DATA SHOWN:
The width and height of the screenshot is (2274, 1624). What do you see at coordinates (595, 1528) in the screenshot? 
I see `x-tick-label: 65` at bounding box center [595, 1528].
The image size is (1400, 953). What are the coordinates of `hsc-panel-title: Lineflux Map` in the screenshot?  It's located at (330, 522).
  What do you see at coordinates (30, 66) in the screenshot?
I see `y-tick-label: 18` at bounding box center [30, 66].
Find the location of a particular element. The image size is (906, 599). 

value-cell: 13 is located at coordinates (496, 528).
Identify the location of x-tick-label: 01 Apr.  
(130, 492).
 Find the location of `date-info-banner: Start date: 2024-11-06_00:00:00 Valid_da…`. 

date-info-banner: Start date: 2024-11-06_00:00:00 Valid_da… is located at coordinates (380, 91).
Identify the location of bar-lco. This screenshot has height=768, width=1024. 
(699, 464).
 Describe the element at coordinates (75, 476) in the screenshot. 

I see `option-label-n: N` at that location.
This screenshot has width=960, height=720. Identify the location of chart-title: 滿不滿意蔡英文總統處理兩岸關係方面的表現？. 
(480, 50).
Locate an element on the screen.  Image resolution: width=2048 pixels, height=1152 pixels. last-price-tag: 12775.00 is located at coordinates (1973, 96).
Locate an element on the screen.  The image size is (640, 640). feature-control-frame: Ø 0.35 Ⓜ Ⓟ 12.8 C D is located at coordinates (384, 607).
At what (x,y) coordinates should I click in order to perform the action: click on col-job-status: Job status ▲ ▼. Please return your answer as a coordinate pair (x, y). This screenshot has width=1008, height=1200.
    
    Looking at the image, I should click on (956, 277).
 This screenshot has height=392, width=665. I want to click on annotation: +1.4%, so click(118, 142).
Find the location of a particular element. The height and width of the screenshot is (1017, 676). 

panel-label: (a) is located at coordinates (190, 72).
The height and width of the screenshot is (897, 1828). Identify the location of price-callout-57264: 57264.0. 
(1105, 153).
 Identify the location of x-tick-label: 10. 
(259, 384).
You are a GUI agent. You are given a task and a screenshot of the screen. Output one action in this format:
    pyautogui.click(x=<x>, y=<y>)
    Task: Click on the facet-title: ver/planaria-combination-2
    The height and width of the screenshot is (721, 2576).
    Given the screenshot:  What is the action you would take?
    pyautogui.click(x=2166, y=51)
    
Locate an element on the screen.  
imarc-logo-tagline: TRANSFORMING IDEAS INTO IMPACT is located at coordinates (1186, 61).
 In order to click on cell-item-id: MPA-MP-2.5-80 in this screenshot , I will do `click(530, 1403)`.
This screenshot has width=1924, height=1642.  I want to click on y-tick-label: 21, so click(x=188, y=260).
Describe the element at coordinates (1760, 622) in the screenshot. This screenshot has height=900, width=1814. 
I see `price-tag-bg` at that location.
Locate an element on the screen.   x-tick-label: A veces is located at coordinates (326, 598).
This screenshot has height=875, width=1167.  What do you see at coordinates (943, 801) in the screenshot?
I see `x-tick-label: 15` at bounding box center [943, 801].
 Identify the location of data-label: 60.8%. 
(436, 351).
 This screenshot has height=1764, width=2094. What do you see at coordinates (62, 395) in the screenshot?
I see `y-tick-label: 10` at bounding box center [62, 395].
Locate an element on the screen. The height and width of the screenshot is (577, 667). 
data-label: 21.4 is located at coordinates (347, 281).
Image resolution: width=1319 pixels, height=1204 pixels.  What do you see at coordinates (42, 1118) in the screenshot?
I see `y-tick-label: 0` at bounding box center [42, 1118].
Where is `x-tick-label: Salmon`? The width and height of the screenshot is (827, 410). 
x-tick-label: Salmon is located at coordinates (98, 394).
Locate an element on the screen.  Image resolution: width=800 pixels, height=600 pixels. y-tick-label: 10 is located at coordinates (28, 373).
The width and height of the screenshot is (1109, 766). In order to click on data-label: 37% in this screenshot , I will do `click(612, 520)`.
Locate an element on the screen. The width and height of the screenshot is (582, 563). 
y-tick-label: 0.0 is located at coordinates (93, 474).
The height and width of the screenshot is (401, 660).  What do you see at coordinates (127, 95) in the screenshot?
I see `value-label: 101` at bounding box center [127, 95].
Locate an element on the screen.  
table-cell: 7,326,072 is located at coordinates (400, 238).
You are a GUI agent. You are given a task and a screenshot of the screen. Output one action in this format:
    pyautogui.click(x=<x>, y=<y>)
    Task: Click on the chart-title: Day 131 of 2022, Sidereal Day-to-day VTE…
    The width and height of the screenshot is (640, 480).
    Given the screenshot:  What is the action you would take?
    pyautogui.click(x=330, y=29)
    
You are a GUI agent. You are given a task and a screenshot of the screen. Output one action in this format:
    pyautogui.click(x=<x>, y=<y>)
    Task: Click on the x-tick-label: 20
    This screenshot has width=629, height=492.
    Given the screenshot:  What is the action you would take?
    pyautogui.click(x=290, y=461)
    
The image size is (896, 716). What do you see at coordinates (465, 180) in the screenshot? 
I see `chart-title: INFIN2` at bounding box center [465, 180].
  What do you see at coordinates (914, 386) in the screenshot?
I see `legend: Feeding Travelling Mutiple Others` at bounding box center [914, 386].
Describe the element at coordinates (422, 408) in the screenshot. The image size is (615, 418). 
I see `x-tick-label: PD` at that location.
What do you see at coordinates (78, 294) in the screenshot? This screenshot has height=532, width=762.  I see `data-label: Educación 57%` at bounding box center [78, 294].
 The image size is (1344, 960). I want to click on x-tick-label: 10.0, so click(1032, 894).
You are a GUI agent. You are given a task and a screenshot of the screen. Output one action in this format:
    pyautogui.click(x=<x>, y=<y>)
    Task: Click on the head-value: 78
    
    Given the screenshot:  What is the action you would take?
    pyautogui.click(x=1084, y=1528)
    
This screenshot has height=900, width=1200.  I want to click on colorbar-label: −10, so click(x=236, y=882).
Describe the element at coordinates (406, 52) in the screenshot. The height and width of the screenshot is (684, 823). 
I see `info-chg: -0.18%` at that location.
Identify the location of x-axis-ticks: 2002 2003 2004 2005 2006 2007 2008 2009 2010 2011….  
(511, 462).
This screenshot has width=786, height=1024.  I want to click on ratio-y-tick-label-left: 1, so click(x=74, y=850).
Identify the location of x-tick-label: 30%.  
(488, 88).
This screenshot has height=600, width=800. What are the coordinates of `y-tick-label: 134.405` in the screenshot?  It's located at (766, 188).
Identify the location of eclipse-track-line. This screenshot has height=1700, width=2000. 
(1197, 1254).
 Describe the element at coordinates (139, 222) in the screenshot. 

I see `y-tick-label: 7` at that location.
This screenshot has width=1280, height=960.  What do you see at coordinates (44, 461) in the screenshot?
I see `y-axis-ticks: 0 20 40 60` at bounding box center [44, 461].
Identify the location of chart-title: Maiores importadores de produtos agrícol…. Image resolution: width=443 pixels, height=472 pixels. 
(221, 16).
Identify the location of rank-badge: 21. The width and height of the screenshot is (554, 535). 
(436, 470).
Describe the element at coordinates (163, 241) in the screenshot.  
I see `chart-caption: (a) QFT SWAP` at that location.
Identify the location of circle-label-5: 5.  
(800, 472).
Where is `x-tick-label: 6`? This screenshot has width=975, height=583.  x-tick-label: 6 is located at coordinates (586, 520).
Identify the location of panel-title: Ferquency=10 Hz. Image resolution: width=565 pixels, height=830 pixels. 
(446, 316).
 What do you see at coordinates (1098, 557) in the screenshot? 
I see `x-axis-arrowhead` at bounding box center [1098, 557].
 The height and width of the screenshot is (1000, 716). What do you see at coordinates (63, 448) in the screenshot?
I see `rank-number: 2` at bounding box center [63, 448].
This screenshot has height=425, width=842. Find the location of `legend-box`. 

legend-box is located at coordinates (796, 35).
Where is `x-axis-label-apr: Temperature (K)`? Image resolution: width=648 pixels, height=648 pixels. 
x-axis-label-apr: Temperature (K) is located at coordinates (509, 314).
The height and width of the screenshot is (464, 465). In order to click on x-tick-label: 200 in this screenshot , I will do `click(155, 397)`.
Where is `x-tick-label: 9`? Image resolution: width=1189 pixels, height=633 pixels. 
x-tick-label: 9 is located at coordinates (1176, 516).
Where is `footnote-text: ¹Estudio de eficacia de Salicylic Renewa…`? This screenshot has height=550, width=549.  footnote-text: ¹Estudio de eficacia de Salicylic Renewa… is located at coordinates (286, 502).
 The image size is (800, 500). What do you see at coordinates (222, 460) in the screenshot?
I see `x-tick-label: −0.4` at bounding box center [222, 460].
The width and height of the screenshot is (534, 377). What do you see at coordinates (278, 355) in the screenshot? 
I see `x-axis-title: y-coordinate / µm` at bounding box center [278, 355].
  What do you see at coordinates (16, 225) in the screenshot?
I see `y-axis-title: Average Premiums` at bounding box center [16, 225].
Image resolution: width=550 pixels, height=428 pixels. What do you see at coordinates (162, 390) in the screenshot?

ACTIVITY:
Quote the listing above word for word, from its first line through the line that contains "center [30, 66].".

SOLUTION FOR THIS PROBLEM:
The width and height of the screenshot is (2274, 1624). What do you see at coordinates (595, 1528) in the screenshot? 
I see `x-tick-label: 65` at bounding box center [595, 1528].
The image size is (1400, 953). What are the coordinates of `hsc-panel-title: Lineflux Map` in the screenshot?  It's located at (330, 522).
  What do you see at coordinates (30, 66) in the screenshot?
I see `y-tick-label: 18` at bounding box center [30, 66].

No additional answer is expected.